Data storage encompasses choices about where and how data is kept: cloud object storage (S3, GCS) for low-cost, durable storage; data warehouses (Snowflake, BigQuery) for fast analytics queries; databases for operational applications; and specialized systems like feature stores or vector databases for machine learning. Each storage system optimizes for different trade-offs: object storage is cheap but slow, data warehouses are fast but more expensive, databases support transactions but may not scale to analytics volumes.

Organizations rarely use a single storage system; instead, they use a tiered approach: hot storage for current data (data warehouse), warm storage for recent historical data, and cold storage (S3 Glacier) for archival data. This strategy optimizes cost by paying premium prices only for data that needs to be accessed quickly.
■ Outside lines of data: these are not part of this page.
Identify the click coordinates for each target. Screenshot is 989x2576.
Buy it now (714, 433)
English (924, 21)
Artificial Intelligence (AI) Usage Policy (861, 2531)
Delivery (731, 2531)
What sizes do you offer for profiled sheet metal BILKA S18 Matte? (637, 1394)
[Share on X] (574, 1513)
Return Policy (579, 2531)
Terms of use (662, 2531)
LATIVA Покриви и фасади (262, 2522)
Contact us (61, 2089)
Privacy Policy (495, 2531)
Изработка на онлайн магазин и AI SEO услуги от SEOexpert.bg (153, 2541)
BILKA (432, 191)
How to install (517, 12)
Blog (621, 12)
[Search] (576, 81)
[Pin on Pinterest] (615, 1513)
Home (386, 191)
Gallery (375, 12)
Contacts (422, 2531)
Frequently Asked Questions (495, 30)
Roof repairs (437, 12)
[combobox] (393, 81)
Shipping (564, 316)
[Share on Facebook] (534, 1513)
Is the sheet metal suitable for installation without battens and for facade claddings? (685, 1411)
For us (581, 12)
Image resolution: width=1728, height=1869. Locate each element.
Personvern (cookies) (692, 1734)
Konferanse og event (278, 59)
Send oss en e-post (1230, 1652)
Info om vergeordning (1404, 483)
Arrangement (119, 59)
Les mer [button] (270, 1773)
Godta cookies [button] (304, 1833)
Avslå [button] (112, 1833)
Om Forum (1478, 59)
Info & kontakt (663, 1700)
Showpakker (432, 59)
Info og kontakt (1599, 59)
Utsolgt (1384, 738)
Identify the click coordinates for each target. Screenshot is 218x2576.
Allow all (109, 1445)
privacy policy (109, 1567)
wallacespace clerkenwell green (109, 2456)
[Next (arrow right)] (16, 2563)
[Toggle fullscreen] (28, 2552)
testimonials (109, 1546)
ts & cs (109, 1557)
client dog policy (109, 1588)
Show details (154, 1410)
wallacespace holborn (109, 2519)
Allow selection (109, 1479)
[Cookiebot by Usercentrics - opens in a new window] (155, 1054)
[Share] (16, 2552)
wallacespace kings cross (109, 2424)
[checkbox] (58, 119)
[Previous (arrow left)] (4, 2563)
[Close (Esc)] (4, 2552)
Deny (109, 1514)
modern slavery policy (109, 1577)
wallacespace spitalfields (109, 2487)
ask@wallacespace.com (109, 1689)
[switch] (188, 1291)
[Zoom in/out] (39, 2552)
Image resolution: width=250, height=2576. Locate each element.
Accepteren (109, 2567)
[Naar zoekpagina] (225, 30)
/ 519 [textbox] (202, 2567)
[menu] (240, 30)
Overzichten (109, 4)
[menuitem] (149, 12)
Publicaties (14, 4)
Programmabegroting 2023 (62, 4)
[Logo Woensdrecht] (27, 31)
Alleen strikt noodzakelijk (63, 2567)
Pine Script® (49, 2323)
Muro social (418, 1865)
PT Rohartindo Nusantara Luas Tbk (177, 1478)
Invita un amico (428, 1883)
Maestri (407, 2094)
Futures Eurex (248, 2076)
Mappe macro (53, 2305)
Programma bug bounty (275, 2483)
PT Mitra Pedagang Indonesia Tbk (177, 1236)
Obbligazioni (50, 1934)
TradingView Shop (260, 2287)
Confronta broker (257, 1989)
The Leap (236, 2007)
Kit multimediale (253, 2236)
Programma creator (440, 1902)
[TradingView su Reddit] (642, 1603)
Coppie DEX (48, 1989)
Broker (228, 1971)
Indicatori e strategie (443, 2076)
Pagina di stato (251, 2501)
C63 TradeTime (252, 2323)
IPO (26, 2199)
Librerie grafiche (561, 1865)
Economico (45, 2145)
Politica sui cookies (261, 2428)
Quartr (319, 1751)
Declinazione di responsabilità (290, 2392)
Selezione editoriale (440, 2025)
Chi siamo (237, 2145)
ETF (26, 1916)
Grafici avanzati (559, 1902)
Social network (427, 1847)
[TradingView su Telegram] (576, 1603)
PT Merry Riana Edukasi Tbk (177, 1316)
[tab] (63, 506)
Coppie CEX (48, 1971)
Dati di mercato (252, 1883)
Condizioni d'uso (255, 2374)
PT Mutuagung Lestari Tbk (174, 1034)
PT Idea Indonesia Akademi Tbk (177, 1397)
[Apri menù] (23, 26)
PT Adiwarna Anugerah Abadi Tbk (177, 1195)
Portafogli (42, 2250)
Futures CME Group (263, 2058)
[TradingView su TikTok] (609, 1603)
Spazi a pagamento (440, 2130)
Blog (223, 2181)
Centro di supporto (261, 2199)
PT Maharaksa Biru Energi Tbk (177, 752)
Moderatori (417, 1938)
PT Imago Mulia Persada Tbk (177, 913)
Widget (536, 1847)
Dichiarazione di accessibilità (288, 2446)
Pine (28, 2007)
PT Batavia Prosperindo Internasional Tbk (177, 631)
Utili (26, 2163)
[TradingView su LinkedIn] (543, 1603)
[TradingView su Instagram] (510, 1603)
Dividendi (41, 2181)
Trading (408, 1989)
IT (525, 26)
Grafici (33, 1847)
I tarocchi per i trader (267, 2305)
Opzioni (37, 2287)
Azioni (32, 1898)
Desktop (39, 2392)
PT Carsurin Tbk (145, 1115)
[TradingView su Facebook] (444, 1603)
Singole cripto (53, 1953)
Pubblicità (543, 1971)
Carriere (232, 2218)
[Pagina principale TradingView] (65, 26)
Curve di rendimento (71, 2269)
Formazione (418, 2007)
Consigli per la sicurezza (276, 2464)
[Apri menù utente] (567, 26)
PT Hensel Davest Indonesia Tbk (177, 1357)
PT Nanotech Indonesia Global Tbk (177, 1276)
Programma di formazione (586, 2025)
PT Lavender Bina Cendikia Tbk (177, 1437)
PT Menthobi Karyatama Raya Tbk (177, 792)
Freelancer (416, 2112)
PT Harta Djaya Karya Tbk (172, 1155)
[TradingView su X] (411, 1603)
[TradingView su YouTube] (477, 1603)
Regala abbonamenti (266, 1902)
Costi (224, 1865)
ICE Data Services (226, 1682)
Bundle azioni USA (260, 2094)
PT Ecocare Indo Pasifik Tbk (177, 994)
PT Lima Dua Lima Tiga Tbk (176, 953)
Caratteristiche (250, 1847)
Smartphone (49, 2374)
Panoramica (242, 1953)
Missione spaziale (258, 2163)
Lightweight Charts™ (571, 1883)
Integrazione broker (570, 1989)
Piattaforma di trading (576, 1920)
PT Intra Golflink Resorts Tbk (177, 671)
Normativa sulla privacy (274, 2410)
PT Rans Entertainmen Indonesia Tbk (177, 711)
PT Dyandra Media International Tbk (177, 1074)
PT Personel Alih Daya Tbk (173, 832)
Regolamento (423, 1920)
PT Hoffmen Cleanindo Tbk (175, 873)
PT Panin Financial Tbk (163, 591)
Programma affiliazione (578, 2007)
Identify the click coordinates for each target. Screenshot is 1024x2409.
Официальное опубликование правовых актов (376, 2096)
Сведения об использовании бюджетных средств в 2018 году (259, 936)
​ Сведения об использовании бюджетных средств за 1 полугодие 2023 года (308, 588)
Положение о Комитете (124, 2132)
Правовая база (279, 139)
Storage technology evolved from on-premises databases toward cloud-native systems with separated compute and storage, enabling independent scaling. This separation allows organizations to grow storage without proportionally growing compute costs, and query expensive historical data without keeping all compute running.

Key Characteristics

  • Supports multiple access patterns: sequential scans, random lookups, range queries
  • Separates storage capacity from compute resources in cloud systems
  • Implements durability and replication to prevent data loss
  • Provides tiered storage (hot, warm, cold) for cost optimization
  • Supports compression and encoding for space efficiency
  • Tracks data residency for compliance and performance

Why It Matters

  • Reduces total cost of ownership by choosing appropriate storage tier for each data type
  • Improves query performance by storing data in formats optimized for access patterns
  • Enables scalability to petabyte-scale data volumes without rearchitecting
  • Supports compliance by enabling data residency in specific geographies
  • Reduces costs by moving infrequently accessed data to cheaper storage
  • Enables organizations to retain historical data for trend analysis without excessive costs

Example

A media company stores raw video uploads in S3 (cheap, durable), transcoded videos in CloudFront CDN (fast for viewers), metadata in Snowflake (fast analytics), and archive video after 2 years to S3 Glacier (cold storage). Recent analytics are queried from hot warehouse; historical trends are materialized and cached. This tiered approach balances cost, performance, and compliance across the data lifecycle.

Coginiti Perspective

Inexpensive cloud storage has shifted the economics of data management: it now costs less to store data than to re-extract it. Coginiti leans into this by favoring ELT patterns that preserve raw data alongside modeled views, leaving it available to be remodeled for new analytical needs. CoginitiScript pipelines can materialize results as Parquet or CSV directly on object storage, or as Iceberg tables on Snowflake, Databricks, BigQuery, Trino, and Athena. Coginiti's object store browser and direct query capabilities let teams manage and analyze data files on object storage without requiring a separate warehouse, while the semantic layer provides consistent definitions across all storage tiers.